Wenn du Lust auf eine Geschichte hast, die Vergangenheit und Gegenwart kunstvoll verwebt, in der langsame Erkenntnisse Platz haben und Charaktere einem noch lange nach der letzten Seite im Kopf bleiben, dann mach dich auf den Weg mit Hannah und ihrer Familie. Ein Buch, das nicht nur erzählt, sondern berührt.

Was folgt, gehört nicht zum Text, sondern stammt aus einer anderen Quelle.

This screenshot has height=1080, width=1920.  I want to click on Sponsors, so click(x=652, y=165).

4,5 von 5 Sternen – empfehlenswert für alle, die Geschichte, Familiendramen und ein Flüstern von Freiheit mögen.
Klappentext
In Berlin tobt das Leben, nur die 27-jährige Hannah spürt, dass ihres noch nicht angefangen hat. Ihre Großmutter Evelyn hingegen kann nach beinahe hundert Jahren das Ende kaum erwarten. Ein Brief aus Israel verändert alles. Darin wird Evelyn als Erbin eines geraubten und verschollenen Kunstvermögens ausgewiesen. Die alte Frau aber hüllt sich in Schweigen. Warum weiß Hannah nichts von der jüdischen Familie? Und weshalb weigert sich ihre einzige lebende Verwandte, über die Vergangenheit und besonders über ihre Mutter Senta zu sprechen?
Die Spur der Bilder führt zurück in die 20er Jahre, zu einem eigensinnigen Mädchen. Gefangen in einer Ehe mit einem hochdekorierten Fliegerhelden, lässt Senta alles zurück, um frei zu sein. Doch es brechen dunkle Zeiten an.